= Written problem =
Starting at the line that contains "Reload the page in Safari" and stopping after the line that contains "pos(707,106)", turn the lines into a Markdown table with the columns Row and Line. Number each row and leave out blank lines.

[START Records supplied]

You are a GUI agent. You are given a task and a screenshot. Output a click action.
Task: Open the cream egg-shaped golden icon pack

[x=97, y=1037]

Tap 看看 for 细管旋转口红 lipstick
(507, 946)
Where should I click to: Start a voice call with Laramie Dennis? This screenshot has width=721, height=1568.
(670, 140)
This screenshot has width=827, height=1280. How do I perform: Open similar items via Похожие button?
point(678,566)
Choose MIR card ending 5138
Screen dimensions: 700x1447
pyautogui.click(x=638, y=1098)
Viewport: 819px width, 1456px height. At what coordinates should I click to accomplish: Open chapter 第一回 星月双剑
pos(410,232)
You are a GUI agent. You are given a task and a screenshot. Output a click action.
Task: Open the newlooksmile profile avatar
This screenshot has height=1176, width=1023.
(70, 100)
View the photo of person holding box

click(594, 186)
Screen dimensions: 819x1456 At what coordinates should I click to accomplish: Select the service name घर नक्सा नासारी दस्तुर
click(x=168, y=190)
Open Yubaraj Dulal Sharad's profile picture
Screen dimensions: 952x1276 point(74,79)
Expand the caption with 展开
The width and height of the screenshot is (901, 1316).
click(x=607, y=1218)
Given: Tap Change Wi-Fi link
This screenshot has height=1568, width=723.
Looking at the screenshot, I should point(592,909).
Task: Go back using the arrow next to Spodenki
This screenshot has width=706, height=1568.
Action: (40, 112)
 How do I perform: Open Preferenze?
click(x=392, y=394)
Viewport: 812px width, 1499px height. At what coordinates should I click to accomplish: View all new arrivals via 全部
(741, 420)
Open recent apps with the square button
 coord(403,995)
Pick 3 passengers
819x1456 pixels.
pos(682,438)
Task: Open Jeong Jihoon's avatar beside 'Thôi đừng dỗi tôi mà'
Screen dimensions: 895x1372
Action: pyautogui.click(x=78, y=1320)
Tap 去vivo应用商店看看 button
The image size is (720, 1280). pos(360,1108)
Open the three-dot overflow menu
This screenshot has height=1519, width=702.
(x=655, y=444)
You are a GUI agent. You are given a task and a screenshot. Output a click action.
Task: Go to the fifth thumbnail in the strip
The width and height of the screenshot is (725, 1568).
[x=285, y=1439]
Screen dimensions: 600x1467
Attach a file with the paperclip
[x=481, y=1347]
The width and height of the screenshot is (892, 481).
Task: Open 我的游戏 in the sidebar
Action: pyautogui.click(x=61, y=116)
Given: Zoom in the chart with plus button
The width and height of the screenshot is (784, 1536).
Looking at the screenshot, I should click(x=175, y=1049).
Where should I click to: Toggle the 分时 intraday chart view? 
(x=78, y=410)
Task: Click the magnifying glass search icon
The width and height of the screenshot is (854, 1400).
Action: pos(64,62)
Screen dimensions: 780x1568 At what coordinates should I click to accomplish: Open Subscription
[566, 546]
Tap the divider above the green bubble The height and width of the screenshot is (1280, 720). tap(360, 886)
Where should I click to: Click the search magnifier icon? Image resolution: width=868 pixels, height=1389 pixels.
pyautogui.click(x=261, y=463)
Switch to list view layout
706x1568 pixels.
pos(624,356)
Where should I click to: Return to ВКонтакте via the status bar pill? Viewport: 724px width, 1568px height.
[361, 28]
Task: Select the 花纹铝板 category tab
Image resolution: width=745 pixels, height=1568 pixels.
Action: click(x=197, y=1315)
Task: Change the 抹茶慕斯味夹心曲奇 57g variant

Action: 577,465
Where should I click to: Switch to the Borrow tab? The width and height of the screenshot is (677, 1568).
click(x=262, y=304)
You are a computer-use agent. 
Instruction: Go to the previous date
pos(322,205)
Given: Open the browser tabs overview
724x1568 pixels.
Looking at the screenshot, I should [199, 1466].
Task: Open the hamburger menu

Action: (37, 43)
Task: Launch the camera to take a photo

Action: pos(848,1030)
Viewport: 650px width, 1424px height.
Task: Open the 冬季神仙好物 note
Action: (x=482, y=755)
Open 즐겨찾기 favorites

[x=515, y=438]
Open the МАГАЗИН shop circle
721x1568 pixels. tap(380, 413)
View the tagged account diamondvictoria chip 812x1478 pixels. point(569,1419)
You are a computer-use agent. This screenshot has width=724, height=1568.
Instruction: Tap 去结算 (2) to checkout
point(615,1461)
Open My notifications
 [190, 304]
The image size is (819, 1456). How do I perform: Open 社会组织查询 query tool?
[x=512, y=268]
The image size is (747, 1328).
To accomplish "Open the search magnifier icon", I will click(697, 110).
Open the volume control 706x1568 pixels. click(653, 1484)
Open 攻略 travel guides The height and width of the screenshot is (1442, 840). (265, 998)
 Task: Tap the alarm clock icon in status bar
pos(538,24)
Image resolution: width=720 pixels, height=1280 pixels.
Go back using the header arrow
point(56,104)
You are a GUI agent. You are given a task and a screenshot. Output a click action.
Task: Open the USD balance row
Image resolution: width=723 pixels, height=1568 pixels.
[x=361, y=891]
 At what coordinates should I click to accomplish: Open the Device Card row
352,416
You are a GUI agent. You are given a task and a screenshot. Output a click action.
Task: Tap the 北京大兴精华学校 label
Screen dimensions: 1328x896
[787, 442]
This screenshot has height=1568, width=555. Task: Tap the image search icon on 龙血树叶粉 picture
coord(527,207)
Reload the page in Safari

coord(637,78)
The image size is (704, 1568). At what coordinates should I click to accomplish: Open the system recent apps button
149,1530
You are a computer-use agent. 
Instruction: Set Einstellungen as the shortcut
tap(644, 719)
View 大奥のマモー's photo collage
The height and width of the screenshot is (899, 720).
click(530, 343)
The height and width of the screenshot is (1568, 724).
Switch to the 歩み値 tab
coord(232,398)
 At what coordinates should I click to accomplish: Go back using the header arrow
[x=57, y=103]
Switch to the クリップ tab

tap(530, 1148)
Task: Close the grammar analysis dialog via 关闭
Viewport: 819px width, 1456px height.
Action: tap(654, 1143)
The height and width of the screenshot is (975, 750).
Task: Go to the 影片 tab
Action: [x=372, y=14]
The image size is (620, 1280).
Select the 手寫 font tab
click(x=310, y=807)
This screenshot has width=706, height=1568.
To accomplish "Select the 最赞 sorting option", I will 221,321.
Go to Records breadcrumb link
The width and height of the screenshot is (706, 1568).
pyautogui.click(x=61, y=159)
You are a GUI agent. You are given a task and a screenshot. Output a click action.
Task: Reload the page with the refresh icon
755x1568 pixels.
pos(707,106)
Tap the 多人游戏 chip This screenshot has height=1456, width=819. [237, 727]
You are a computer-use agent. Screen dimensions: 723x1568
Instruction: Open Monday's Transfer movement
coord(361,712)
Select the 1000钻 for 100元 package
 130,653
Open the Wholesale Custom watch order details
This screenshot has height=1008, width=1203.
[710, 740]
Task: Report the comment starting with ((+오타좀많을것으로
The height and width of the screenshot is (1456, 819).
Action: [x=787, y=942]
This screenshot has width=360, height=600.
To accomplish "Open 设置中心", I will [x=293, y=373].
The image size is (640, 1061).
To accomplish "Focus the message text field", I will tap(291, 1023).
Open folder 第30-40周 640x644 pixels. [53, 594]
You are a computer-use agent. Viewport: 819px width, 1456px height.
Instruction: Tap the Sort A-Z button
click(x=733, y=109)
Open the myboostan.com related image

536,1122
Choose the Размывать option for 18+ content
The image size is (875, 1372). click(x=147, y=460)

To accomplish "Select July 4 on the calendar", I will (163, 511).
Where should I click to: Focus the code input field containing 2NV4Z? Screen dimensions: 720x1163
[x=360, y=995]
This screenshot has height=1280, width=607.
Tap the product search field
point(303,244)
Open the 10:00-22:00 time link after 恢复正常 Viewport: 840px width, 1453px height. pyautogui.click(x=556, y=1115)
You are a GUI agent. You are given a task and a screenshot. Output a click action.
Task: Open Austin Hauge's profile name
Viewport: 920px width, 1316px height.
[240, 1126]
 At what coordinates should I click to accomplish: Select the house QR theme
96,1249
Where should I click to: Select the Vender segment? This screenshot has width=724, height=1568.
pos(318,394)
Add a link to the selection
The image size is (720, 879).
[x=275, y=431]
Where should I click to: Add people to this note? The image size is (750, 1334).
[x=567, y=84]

[END Records supplied]

= Reply to the task =
| Row | Line |
|---|---|
| 1 | Reload the page in Safari |
| 2 | coord(637,78) |
| 3 | The image size is (704, 1568). At what coordinates should I click to accomplish: Open the system recent apps button |
| 4 | 149,1530 |
| 5 | You are a computer-use agent.  |
| 6 | Instruction: Set Einstellungen as the shortcut |
| 7 | tap(644, 719) |
| 8 | View 大奥のマモー's photo collage |
| 9 | The height and width of the screenshot is (899, 720). |
| 10 | click(530, 343) |
| 11 | The height and width of the screenshot is (1568, 724). |
| 12 | Switch to the 歩み値 tab |
| 13 | coord(232,398) |
| 14 |  At what coordinates should I click to accomplish: Go back using the header arrow |
| 15 | [x=57, y=103] |
| 16 | Switch to the クリップ tab |
| 17 | tap(530, 1148) |
| 18 | Task: Close the grammar analysis dialog via 关闭 |
| 19 | Viewport: 819px width, 1456px height. |
| 20 | Action: tap(654, 1143) |
| 21 | The height and width of the screenshot is (975, 750). |
| 22 | Task: Go to the 影片 tab |
| 23 | Action: [x=372, y=14] |
| 24 | The image size is (620, 1280). |
| 25 | Select the 手寫 font tab |
| 26 | click(x=310, y=807) |
| 27 | This screenshot has width=706, height=1568. |
| 28 | To accomplish "Select the 最赞 sorting option", I will 221,321. |
| 29 | Go to Records breadcrumb link |
| 30 | The width and height of the screenshot is (706, 1568). |
| 31 | pyautogui.click(x=61, y=159) |
| 32 | You are a GUI agent. You are given a task and a screenshot. Output a click action. |
| 33 | Task: Reload the page with the refresh icon |
| 34 | 755x1568 pixels. |
| 35 | pos(707,106) |